Several years ago, while boarding a plane, a family asked me if I would switch seats so they could sit together. I gladly gave them my seat and took one directly in front of them. Before the plane left the ground, the eight-year-old boy began kicking and pushing on my seat with his feet. This continued throughout the three-hour flight. The mother was sitting right next to her son, but she just sat there as if she did not care whether or not he behaved. But it mattered to me….
Some have concluded that since God has already forgiven believers all their sins, past, present, and future, that He doesn’t care how they live after salvation. However, Scripture informs us that He cares very much how believers live after salvation! He has repeatedly instructed us that we are to live apart from sin. In Romans 6:1-2, the Apostle Paul asks: “What shall we say then? Shall we continue in sin, that grace may abound? God forbid. How shall we, that are dead to sin, live any longer therein?” Apparently, believers at Rome were confused about whether living in sin mattered because some had misrepresented what Paul taught about the grace of God. In Romans 3:8 he responded: “And not rather, (as we be slanderously reported, and as some affirm that we say,) Let us do evil, that good may come?” Paul wanted them to know it simply was not true that he taught that it didn’t matter to God if we continued to live in sin. He told the saints at Thessalonica: “For God hath not called us unto uncleanness, but unto holiness. He therefore that despiseth [this instruction], despiseth not man, but God, who hath given unto us His Holy Spirit” (I Thessalonians 4:7-8). They needed to know he was speaking with divine authority when he instructed all believers to live apart from sin. The saints at Corinth had fared no better. Even though they were saved, the two letters to this church describe a lifestyle of horrendous sin.
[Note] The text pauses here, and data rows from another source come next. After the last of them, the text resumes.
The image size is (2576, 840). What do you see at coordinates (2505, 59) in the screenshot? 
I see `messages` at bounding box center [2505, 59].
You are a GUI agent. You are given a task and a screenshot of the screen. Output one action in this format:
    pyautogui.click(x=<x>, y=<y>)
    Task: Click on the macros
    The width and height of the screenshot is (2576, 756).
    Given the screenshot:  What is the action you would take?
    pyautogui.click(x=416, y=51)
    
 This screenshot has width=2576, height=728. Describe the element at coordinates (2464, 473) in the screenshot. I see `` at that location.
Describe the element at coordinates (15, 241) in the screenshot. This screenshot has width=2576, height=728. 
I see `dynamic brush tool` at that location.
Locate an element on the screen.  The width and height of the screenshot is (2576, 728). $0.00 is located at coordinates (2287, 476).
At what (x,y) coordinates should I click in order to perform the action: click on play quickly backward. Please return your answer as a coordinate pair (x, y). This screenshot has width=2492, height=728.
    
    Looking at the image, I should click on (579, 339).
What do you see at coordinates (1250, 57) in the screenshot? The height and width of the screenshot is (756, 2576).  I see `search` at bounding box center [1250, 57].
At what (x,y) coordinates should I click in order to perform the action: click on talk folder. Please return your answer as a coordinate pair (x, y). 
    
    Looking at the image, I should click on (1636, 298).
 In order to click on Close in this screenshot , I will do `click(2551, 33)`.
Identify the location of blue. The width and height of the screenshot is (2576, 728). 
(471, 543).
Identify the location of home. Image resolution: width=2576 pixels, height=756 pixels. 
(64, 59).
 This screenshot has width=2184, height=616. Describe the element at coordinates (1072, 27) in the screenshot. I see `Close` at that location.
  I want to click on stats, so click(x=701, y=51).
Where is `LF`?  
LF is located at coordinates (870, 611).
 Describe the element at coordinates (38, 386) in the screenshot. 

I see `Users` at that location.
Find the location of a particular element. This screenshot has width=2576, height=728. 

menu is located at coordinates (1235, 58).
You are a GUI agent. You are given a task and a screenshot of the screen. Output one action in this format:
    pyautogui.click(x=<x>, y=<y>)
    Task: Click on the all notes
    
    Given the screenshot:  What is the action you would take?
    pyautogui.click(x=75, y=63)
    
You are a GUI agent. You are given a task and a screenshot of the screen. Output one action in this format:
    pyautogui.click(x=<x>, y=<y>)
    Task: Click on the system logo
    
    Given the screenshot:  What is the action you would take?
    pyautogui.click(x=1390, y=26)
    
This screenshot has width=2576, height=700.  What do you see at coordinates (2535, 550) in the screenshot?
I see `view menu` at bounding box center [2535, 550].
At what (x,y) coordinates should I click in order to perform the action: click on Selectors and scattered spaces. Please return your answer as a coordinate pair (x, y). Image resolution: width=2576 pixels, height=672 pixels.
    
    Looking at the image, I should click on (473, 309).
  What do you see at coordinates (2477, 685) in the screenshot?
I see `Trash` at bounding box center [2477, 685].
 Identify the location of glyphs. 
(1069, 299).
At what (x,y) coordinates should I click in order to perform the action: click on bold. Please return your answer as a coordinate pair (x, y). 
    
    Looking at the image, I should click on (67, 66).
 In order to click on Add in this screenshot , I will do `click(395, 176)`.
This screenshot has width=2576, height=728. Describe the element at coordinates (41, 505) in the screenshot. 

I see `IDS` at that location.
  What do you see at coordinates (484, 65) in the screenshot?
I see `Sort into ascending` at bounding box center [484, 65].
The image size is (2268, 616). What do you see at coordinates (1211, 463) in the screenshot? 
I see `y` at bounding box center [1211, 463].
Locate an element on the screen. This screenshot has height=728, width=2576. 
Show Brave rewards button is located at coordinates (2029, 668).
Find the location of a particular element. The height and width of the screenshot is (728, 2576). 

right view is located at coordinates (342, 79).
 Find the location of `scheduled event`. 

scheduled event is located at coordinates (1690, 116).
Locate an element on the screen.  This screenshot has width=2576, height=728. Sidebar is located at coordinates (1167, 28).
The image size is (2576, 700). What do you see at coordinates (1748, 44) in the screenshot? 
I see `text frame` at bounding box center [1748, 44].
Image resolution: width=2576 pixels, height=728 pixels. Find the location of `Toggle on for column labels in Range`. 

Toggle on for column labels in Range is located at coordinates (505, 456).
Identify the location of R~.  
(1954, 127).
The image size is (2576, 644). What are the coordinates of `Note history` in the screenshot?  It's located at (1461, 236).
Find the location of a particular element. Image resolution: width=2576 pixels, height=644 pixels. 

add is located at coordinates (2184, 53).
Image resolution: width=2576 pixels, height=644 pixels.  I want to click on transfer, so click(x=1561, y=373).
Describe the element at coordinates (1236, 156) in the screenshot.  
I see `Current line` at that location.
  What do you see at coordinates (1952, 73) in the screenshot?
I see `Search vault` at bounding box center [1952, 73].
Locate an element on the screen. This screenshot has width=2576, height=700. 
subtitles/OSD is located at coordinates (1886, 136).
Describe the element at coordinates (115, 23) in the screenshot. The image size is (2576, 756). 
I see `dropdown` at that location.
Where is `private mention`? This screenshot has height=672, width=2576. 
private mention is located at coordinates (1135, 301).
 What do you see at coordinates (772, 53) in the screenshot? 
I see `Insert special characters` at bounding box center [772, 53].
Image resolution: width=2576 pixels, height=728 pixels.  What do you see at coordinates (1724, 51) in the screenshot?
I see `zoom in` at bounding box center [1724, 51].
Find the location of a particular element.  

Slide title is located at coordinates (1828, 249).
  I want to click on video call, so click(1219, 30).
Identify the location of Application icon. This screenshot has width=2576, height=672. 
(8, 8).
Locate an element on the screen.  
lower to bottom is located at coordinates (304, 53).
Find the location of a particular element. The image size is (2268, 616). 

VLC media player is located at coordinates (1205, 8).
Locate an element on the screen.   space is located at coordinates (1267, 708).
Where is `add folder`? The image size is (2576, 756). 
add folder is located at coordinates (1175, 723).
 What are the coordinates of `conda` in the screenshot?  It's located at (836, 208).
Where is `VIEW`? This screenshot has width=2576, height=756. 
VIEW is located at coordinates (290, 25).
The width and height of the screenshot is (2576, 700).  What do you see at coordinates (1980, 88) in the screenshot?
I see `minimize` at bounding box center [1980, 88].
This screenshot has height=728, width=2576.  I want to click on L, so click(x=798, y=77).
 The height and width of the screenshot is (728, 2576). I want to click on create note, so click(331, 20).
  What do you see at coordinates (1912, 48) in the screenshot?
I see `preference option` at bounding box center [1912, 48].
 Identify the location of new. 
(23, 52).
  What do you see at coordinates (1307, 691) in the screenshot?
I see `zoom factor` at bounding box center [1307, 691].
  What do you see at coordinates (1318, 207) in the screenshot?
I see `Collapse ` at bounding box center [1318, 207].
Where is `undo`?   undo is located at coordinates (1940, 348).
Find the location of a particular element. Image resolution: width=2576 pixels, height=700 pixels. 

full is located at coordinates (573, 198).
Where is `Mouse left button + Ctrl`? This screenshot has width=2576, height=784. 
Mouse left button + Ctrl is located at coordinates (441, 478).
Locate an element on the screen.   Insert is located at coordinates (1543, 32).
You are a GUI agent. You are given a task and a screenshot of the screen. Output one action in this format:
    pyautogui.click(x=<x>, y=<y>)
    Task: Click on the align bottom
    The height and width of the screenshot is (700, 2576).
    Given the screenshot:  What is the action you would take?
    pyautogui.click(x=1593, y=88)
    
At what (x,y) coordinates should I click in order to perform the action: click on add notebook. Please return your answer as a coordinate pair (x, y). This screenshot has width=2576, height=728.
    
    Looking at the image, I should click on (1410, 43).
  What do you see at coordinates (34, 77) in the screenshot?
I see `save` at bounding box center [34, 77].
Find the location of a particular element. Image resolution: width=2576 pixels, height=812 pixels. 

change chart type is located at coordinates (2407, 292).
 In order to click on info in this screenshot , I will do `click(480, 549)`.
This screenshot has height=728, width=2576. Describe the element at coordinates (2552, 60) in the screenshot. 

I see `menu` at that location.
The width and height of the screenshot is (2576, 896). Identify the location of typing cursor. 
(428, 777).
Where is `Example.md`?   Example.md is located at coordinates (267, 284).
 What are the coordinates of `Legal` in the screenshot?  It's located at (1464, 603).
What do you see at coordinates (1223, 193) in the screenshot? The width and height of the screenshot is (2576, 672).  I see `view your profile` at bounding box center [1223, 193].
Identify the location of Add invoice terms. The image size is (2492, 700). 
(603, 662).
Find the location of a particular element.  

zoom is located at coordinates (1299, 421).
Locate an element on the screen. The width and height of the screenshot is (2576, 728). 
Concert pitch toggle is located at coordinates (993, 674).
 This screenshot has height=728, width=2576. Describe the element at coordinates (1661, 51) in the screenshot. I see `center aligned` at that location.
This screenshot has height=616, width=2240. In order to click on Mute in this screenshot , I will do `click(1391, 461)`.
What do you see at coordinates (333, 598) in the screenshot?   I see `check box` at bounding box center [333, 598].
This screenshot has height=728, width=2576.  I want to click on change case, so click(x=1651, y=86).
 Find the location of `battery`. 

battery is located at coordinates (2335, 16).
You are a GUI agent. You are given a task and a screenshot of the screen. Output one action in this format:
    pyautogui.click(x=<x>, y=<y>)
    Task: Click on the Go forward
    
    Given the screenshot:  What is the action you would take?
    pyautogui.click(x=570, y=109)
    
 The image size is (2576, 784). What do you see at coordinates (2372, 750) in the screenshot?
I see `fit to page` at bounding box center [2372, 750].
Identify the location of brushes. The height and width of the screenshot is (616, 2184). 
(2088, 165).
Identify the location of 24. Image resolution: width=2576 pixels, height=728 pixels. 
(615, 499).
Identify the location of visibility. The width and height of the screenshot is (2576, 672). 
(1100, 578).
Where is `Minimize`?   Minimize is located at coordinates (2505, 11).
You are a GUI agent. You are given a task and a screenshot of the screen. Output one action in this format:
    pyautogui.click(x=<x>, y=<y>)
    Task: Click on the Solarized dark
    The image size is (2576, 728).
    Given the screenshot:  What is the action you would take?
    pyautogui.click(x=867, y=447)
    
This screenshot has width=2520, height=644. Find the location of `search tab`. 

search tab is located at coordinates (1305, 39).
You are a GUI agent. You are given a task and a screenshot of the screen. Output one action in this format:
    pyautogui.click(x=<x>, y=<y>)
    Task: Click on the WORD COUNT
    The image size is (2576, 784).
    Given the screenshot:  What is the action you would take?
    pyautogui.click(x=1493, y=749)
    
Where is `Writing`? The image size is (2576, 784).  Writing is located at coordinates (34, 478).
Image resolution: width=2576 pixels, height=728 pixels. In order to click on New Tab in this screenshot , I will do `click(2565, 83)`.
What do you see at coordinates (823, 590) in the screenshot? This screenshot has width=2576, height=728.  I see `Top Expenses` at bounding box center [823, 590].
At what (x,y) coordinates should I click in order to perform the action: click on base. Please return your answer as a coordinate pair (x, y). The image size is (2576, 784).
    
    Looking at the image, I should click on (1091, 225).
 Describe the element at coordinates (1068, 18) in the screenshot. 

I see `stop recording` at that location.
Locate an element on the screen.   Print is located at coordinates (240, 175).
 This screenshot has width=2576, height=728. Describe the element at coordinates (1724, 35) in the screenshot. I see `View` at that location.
So, Paul wrote them, saying: “Having therefore these promises, dearly beloved, let us cleanse ourselves from all filthiness of the flesh and spirit [our minds], perfecting holiness in the fear of God” (II Corinthians 7:1).
God cares how we live after salvation. If you’re allowing known sin in your life, make a decision right now, while God is speaking to your heart, to turn to a higher standard of holiness.